Task goal: Pull every line with "pagos" from the entries below.

Records supplied:
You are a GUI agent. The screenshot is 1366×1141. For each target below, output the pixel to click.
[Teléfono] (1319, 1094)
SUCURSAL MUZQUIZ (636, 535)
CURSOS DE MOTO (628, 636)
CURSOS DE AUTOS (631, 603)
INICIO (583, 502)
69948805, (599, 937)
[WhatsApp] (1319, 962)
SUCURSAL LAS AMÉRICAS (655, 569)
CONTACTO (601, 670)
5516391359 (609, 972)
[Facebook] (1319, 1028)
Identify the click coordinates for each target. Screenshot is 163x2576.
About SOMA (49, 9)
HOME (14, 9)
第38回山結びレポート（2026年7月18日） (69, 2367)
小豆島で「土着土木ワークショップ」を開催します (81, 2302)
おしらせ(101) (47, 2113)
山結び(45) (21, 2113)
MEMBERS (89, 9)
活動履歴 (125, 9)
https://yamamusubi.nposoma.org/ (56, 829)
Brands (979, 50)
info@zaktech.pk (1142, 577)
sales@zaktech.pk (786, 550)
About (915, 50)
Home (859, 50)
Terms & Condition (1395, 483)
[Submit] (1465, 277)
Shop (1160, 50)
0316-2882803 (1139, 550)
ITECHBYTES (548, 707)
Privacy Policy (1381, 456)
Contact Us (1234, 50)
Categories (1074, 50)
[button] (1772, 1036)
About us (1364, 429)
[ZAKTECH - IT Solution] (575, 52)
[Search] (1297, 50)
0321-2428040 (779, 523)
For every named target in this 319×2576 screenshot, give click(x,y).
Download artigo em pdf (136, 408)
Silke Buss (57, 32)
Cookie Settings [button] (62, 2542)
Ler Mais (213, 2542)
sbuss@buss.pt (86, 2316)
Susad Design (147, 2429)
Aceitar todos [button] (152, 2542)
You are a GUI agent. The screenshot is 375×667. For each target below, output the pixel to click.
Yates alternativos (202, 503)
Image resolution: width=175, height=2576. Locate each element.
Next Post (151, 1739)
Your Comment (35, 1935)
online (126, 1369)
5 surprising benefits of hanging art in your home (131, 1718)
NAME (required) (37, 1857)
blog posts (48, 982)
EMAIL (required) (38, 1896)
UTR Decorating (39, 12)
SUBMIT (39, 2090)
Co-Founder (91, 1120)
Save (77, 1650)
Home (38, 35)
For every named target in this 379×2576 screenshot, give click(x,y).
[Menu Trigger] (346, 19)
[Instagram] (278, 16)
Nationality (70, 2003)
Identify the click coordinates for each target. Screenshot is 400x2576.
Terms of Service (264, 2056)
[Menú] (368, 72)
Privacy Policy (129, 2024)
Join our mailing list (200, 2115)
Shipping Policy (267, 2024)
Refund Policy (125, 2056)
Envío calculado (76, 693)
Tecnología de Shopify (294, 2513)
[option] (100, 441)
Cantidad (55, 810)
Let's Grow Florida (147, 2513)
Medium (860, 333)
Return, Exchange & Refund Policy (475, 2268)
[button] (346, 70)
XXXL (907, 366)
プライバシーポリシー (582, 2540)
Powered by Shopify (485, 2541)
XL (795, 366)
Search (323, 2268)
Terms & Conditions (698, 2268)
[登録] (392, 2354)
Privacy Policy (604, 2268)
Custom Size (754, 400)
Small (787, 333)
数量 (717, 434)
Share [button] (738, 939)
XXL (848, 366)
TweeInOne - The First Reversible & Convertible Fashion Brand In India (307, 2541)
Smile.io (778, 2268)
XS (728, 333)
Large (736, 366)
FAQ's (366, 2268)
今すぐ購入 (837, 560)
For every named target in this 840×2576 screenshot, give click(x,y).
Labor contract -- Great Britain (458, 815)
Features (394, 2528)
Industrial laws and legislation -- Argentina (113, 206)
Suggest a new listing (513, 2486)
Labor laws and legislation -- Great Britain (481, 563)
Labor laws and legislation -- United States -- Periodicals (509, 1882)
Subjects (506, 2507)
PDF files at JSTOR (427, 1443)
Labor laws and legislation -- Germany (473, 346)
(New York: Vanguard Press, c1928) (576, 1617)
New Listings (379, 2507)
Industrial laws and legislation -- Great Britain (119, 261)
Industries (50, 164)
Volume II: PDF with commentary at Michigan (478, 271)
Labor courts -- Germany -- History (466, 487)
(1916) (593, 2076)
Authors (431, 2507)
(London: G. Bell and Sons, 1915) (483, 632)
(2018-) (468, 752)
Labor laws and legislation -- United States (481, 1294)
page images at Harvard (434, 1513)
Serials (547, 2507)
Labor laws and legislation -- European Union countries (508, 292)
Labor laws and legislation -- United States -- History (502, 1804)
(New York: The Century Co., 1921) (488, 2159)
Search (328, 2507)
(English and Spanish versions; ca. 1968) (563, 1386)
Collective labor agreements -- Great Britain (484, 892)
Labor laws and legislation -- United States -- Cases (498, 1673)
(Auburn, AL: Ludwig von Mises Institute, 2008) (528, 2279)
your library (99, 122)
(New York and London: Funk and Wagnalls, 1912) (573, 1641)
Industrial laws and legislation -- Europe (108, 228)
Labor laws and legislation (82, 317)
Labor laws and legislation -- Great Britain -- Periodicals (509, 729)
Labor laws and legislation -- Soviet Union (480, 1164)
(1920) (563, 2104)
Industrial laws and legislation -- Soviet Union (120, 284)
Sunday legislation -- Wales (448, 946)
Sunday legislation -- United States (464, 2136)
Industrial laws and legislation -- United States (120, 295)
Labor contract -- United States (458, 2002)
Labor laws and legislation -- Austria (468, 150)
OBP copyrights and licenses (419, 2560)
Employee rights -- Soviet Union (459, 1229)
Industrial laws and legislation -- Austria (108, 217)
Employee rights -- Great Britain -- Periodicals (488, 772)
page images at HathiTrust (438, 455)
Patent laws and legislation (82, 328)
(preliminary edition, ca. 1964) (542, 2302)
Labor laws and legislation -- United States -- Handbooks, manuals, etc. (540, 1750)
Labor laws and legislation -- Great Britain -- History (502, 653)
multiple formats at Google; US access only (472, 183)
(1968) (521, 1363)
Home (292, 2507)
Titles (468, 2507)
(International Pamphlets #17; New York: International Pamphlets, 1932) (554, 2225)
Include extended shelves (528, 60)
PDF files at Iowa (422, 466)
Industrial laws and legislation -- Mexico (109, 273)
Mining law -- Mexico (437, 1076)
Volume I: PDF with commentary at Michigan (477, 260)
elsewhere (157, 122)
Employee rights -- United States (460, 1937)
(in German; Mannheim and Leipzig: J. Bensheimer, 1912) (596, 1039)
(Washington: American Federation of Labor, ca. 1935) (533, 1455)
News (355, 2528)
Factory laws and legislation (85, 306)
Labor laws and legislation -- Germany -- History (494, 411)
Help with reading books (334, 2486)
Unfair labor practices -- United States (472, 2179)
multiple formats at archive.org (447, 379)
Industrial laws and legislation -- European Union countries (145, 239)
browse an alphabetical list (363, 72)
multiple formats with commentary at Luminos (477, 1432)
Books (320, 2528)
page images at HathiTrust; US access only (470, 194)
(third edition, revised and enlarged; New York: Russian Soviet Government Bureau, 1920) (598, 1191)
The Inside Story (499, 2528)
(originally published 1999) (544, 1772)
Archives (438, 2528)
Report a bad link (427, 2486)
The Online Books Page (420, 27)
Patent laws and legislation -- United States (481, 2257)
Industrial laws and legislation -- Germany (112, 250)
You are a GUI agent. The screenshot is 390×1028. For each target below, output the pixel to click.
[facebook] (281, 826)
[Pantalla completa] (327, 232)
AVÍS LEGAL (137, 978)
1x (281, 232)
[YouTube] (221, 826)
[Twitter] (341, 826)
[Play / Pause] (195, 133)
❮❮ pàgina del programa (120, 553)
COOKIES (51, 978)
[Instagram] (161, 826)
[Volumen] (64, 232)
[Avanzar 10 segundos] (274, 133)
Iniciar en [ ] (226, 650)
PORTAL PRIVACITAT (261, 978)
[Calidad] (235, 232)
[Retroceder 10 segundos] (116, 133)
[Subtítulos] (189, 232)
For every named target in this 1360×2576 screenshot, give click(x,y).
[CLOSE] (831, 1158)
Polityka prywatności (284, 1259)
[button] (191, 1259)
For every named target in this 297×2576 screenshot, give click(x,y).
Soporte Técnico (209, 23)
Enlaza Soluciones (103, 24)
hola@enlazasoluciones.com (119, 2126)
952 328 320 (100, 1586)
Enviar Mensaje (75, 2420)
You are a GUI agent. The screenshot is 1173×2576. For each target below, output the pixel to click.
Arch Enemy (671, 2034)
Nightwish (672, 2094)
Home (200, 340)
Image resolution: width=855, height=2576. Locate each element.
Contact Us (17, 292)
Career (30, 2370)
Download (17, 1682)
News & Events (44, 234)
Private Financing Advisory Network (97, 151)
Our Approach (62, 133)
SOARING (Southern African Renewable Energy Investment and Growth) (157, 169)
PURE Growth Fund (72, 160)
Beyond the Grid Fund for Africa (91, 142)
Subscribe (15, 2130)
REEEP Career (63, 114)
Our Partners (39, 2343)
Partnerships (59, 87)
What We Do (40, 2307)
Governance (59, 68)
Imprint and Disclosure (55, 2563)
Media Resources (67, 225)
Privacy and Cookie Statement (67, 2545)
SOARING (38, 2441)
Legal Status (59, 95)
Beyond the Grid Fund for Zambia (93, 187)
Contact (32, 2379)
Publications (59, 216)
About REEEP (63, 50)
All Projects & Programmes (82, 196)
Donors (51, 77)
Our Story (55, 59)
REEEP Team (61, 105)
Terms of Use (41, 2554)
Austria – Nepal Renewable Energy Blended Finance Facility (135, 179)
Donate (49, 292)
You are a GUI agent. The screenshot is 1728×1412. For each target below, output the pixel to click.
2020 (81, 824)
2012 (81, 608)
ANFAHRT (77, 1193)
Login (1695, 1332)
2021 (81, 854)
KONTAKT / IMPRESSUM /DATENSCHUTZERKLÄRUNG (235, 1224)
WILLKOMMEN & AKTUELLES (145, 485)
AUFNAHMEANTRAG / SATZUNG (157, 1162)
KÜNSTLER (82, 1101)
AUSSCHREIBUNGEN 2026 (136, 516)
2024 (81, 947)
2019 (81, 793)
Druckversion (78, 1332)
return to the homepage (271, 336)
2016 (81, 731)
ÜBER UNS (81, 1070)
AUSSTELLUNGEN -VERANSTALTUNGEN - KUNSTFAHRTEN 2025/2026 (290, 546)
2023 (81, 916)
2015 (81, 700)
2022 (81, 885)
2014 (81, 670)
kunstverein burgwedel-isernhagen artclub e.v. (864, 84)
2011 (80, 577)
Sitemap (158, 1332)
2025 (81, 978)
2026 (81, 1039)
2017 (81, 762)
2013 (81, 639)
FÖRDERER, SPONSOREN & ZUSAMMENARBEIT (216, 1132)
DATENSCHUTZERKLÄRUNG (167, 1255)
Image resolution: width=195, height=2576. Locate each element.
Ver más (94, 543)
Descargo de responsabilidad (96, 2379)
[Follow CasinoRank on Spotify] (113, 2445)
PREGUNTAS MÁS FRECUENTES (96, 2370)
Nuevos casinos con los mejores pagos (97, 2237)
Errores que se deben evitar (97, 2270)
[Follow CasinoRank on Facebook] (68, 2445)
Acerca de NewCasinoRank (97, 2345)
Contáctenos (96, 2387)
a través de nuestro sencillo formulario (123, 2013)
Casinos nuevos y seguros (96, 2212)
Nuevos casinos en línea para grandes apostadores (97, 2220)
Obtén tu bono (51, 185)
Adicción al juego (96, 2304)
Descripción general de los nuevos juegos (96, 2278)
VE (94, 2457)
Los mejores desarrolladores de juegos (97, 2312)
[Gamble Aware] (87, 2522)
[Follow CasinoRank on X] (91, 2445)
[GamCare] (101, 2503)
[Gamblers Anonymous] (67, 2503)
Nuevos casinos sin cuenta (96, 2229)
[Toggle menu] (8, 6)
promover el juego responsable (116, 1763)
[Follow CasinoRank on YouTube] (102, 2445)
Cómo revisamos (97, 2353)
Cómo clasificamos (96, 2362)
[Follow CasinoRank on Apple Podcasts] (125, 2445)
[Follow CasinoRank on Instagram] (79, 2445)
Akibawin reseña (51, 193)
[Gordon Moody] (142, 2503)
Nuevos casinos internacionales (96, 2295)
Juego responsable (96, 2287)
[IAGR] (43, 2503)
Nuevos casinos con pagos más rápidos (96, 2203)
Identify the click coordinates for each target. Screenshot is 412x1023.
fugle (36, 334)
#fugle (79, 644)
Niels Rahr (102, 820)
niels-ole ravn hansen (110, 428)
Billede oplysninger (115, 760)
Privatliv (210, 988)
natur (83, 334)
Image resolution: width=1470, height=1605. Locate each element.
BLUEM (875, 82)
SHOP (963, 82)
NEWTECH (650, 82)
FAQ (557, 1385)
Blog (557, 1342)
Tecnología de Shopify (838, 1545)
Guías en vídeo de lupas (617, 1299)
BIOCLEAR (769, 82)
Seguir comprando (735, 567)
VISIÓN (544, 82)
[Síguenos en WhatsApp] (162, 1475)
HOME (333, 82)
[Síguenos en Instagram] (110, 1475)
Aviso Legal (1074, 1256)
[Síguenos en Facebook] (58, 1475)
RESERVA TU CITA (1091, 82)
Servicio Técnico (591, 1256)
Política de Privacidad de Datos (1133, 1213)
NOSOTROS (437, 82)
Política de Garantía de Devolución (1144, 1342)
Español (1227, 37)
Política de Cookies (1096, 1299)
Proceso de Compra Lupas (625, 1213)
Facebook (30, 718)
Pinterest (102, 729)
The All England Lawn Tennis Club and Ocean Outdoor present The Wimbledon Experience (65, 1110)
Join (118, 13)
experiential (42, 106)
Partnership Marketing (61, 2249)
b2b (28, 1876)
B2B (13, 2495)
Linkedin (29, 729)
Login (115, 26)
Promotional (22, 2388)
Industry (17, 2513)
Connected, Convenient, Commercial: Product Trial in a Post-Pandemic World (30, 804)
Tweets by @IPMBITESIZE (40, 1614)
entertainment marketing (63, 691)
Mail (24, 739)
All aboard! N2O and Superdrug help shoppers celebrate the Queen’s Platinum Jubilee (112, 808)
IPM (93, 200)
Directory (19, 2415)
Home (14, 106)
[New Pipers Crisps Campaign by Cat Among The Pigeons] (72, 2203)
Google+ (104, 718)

Your solution:
Nuevos casinos con los mejores pagos (97, 2237)
Nuevos casinos con pagos más rápidos (96, 2203)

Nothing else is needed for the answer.